Eolico off-shore: Crotone prenda esempio da Civitavecchia

10 marzo 2022, 08:29 Imbichi

In un momento storico così delicato, quanto accaduto a Civitavecchia è passato in secondo piano. Eppure dovrebbe interessarci: non bastino le similitudini con Crotone - dal passato industriale alla riconversione, fino ai difficili rapporti con le multinazionali energetiche - ecco che si affaccia l'urgente necessità di “autonomia energetica”. E lì hanno saputo far fronte comune, presentando un progetto condiviso che punta proprio su una risorsa che noi stiamo avversando.


di Francesco Placco

Lunedì prossimo (14 marzo) si terrà un consiglio comunale con un unico punto all'ordine del giorno: i parchi eolici off-shore.

I più attenti ricorderanno che il Comune di Crotone ha già tenuto un consiglio a tema, dove il progetto è stato "bocciato" (LEGGI) sulla scia di quanto già accaduto anche ad Isola Capo Rizzuto (LEGGI) ed altri comuni costieri.

Questa volta però l'invito a partecipare è stato esteso al presidente della Regione, al presidente della Provincia ed ai sindaci dei Comuni interessati dal progetto.

Il riferimento è al progetto del parco eolico Minerva (LEGGI), presentato sul finire dello scorso anno: 45 turbine eoliche posizionate tra 13 e 29 miglia nautiche dalla costa del Golfo di Squillace, per un produzione annua stimata in 2,4 terawatt.

Una notizia che, appena diffusa, ha generato un vespaio di polemiche, così come accaduto per il rigassificatore ed per l'impianto di biogas (LEGGI) e per ogni altra tipologia di impianto industriale.

Probabilmente (ma spero di sbagliarmi) il Consiglio comunale sarà l’ennesima passerella dei bastian contrari.
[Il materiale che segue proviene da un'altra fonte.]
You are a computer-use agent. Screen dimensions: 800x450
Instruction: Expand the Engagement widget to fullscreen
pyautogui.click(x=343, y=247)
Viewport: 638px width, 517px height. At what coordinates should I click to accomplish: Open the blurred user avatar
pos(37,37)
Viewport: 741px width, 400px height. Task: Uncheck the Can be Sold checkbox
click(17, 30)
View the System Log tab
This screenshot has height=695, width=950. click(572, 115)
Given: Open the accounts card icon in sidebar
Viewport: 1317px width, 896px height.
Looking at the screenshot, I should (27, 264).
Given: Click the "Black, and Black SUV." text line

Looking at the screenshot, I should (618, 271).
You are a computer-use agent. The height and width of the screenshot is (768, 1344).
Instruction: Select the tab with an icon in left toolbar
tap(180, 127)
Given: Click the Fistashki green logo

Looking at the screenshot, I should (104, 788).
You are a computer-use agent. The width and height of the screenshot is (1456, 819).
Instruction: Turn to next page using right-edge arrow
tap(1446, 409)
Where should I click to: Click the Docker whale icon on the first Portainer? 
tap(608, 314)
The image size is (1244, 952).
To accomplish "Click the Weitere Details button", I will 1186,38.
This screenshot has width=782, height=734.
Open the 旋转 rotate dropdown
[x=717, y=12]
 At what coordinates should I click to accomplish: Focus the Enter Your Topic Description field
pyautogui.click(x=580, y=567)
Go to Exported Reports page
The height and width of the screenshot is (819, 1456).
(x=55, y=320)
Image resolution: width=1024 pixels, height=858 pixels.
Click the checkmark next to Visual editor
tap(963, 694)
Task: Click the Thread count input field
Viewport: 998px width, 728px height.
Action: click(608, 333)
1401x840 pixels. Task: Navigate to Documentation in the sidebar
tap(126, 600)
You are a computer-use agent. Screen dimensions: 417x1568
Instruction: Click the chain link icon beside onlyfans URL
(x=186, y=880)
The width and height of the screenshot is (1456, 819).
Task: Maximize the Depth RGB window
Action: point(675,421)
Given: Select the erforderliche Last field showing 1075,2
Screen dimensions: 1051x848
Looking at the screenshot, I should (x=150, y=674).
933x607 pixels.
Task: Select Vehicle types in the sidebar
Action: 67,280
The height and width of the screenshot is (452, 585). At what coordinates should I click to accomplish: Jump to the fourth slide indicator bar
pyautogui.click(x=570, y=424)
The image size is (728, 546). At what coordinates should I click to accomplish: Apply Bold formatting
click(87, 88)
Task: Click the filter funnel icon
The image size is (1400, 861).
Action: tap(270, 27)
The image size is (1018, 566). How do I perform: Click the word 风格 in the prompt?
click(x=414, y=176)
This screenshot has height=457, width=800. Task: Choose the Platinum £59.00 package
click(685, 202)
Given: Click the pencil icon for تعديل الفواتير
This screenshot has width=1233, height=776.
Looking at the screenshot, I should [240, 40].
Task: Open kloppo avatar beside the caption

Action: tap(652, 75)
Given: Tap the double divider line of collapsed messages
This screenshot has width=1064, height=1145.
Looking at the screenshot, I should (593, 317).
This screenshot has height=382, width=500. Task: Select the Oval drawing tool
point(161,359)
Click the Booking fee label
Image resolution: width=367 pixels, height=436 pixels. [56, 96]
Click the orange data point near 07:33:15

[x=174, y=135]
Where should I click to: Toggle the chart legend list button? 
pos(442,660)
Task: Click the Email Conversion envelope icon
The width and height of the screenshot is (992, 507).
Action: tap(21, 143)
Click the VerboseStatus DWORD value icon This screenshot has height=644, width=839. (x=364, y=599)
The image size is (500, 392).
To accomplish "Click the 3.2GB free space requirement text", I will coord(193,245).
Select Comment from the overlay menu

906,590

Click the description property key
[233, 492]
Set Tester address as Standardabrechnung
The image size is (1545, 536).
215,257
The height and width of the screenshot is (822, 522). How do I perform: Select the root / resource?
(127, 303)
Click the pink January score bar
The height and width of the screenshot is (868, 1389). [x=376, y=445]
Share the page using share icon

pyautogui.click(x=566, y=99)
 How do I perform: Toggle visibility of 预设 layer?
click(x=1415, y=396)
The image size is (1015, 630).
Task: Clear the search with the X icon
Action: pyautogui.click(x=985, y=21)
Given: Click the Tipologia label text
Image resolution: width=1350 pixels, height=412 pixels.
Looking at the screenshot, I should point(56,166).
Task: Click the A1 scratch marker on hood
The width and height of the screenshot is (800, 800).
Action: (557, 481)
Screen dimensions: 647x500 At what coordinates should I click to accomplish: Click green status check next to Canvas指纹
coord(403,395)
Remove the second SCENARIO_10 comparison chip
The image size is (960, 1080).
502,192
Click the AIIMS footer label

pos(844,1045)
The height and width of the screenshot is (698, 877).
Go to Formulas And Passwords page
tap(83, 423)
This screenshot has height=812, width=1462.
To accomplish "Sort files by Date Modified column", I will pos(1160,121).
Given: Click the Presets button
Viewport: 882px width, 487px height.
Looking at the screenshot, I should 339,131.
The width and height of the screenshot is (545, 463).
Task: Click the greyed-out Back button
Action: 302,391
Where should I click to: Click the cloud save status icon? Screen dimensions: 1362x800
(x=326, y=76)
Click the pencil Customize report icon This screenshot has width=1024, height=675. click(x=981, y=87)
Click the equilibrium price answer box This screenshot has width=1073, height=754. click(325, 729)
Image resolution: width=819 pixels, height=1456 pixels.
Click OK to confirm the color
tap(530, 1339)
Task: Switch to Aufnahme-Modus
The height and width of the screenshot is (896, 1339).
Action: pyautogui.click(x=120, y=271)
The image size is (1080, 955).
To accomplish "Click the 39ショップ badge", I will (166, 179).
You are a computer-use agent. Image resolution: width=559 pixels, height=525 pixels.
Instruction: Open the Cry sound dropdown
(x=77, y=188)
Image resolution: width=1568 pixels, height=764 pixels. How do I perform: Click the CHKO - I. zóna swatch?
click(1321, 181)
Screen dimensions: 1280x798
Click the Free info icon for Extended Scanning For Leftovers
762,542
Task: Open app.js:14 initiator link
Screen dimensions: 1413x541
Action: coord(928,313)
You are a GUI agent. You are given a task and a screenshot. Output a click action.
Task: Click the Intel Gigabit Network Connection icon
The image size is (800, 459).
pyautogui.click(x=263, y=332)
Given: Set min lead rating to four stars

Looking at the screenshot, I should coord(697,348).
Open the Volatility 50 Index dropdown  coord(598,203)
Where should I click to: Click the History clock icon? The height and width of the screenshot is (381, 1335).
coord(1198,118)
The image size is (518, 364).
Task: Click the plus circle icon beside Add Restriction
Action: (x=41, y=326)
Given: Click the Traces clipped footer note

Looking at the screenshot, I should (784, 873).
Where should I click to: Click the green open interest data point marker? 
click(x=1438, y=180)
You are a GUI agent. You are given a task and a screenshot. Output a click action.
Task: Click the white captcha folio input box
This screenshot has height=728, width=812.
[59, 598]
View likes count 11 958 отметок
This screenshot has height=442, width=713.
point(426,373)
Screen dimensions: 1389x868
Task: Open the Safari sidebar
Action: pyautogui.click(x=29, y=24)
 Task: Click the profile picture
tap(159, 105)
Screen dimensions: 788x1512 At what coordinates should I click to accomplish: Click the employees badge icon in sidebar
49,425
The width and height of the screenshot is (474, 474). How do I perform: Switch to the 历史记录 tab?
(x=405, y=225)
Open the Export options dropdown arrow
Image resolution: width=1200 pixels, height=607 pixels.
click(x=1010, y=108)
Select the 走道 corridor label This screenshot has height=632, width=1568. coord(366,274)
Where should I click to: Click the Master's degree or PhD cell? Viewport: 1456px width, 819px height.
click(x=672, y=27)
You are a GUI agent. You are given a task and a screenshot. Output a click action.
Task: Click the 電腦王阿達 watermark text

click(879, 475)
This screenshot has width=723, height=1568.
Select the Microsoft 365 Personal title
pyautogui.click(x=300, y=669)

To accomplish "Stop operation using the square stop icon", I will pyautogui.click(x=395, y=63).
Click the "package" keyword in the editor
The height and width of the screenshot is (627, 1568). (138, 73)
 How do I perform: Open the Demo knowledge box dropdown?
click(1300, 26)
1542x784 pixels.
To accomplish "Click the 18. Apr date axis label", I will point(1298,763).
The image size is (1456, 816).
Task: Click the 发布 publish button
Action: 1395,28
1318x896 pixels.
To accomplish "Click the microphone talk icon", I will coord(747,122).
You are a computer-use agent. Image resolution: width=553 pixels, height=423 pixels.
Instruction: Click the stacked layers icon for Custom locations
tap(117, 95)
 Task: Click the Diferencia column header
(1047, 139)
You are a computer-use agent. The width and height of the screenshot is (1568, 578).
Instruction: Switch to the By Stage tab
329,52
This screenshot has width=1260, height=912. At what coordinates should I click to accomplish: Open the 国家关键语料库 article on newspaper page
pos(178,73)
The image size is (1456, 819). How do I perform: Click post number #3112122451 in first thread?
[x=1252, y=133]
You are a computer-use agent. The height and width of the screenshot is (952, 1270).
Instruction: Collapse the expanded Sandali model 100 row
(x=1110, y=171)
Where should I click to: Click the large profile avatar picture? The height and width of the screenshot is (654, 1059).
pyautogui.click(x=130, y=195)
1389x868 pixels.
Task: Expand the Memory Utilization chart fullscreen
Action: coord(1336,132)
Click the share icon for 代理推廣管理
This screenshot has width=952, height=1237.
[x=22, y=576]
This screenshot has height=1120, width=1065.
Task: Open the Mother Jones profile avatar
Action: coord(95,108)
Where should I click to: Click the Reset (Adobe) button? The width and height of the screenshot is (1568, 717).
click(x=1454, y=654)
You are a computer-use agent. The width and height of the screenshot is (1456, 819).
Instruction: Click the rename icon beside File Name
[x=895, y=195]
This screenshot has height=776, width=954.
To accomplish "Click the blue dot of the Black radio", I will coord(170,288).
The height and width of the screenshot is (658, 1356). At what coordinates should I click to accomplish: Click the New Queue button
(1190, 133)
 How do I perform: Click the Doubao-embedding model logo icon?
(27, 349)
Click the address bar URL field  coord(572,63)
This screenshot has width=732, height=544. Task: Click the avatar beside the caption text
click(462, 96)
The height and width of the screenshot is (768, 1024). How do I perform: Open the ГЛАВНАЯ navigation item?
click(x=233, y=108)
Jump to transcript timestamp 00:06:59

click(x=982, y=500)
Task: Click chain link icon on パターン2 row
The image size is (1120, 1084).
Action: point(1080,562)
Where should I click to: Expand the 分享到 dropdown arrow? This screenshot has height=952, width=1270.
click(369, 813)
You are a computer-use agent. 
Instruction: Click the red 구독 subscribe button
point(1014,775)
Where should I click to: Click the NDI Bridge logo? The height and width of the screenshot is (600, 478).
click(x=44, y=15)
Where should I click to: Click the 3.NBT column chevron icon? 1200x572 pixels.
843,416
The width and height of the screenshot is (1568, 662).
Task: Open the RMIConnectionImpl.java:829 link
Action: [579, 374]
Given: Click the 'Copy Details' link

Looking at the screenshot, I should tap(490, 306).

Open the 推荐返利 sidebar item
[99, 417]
Anche in un periodo di crisi energetica ci sarà chi si dirà contrario ad una fonte di energia rinnovabile, per altro in zona contigua.

Ed è curioso che i sindaci cerchino una posizione compatta per contrastare un impianto che non rientra nelle loro competenze territoriali, dato che per le oltre 500 pale eoliche installate nel crotonese raramente (e solo di recente, come a Cirò) è stato pubblicato anche un solo comunicato, quando era il momento.

Il rischio, in soldoni, è un classico e perentorio no a prescindere. Un no ingiustificato, se non per mero campanilismo o per ingiustificati timori.

Un allarme già lanciato da Legambiente, che ha invitato gli amministratori locali a non stigmatizzare le fonti rinnovabili (LEGGI): al contrario, andrebbero implementate in progetti di più vasta portata, soprattutto se meno impattanti.

Ma la classe politica locale, ancorata ed arroccata in un mondo ideale dove può dire sempre di no a tutto, saprà recepire la necessità di applicare questo cambio di passo?

Non lo sappiamo. Quel che sappiamo, però, è che non bisogna andare lontano per vedere un approccio diverso. E non serve andare nei paesi che producono più energia dall’eolico off-shore (QUI): bastano poco meno di 700 chilometri in auto per raggiungere Civitavecchia e prendere ad esempio un lavoro portato avanti dai sindaci, dai sindacati, dalle associazioni ambientaliste, dai comitati cittadini e persino dalla Regione. Perché li tutti si sono spesi, insieme, proprio per avere un impianto eolico off-shore.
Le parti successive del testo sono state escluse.